Given combinational block can be divided into 3 partitions so each partition can be executed parallely using pipeline processing with 3 stages.
and in pipelining having K stages we know first output comes after K cycles and then after each cycle one output will come,
so if there are n tasks to be done then in a K stage pipeline,
number of cycles($N_{c}$) = K+n-1 as for first task K cycles needed and for remaining n-1 tasks 1 cycles needed as they are being processed parallely.
one cycle time in pipelining ($T_{p}$) = Max(stage delays)+ buffer delay
Complete operation execution time($C_{n}$) =($N_{c}$) x ($T_{p}$)
so here,
$N_{c}$ = 3 + n-1 = n + 2
$T_{p}$= max(70ps, 40ps, 65ps) + 20ps
= 70ps + 20ps = 90ps
$C_{n}$= (n+2) x 90 ps
Throughput ($T_{n}$) is “number of operations performed per unit time”

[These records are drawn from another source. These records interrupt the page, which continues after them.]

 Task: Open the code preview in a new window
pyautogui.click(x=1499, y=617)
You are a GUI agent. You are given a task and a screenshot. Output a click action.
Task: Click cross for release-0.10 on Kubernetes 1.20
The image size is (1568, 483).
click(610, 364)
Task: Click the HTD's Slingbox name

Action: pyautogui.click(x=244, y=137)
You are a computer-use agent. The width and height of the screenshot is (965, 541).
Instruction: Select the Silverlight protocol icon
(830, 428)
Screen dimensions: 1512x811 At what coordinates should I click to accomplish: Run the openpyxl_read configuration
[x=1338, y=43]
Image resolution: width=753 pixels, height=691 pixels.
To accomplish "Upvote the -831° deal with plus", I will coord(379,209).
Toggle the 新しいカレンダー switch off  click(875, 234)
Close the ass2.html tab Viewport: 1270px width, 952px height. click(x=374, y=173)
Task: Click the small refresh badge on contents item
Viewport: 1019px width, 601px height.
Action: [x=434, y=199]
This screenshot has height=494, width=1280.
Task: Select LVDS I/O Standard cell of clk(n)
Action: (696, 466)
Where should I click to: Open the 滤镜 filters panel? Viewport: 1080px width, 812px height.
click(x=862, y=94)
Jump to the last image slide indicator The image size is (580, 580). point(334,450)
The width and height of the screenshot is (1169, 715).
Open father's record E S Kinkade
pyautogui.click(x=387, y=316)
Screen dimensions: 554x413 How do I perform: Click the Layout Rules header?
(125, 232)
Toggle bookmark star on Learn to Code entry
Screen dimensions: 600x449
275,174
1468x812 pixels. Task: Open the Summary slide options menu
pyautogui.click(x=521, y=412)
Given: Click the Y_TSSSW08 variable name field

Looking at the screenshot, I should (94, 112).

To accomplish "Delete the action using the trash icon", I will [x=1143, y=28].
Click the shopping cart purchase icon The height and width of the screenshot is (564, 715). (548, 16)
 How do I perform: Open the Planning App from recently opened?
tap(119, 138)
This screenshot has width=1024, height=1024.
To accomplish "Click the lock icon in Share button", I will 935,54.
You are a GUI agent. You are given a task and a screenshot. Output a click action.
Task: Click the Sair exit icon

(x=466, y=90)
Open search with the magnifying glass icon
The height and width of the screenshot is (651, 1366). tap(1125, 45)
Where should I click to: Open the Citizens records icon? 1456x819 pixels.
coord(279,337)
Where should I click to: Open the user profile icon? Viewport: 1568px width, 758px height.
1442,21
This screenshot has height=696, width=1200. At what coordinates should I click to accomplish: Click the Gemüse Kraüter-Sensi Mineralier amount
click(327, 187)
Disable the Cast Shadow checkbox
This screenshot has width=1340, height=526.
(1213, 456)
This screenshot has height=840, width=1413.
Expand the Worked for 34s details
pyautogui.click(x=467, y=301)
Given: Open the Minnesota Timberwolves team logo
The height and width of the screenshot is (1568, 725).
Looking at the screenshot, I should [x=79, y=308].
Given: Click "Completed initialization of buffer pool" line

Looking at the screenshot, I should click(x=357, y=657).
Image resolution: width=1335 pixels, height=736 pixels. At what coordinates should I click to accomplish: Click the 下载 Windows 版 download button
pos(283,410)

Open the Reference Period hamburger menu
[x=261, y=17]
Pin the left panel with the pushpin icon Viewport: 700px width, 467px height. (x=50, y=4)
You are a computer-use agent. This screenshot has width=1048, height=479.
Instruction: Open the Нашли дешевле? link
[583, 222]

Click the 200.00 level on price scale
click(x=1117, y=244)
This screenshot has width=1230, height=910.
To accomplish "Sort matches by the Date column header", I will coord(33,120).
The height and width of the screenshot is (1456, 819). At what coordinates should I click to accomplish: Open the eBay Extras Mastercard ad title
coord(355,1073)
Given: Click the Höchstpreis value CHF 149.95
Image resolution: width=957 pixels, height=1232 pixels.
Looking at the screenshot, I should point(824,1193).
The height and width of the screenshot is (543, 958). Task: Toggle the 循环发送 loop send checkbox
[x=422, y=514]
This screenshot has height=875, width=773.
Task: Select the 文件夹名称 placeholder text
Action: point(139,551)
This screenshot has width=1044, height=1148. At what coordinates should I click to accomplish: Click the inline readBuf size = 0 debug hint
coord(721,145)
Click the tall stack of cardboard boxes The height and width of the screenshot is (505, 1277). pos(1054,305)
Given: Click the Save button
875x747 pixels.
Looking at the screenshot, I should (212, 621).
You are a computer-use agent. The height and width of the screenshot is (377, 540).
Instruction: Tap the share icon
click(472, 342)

In $C_{n}$ time, n operations are performed
hence in 1 unit time number of operations performed = $_{\frac{n}{C_{n}}}$
But here number of operations(n) not given hence in this scenario we consider ideal case where we assume that numbers of operations is very very large hence
$T_{n}$ = n / $T_{p}$(n+2) so n and n+2 are cancelled out as they are equal(approximately)
hence
$T_{n}$= 1 / $T_{p}$
$T_{n}$= 1 / 90 ps
$T_{n}$= 1 / (90 * 10$^{-12})$ s
$T_{n}$= 10$^{9}$ / (90 * 10$^{-3})$s
$T_{n}$= 1 / (90 * 10$^{-3})$ Giga Operations Per Second(GOPS)
$T_{n}$= 1000 / 90 GOPS
$T_{n}$= 11.11 GOPS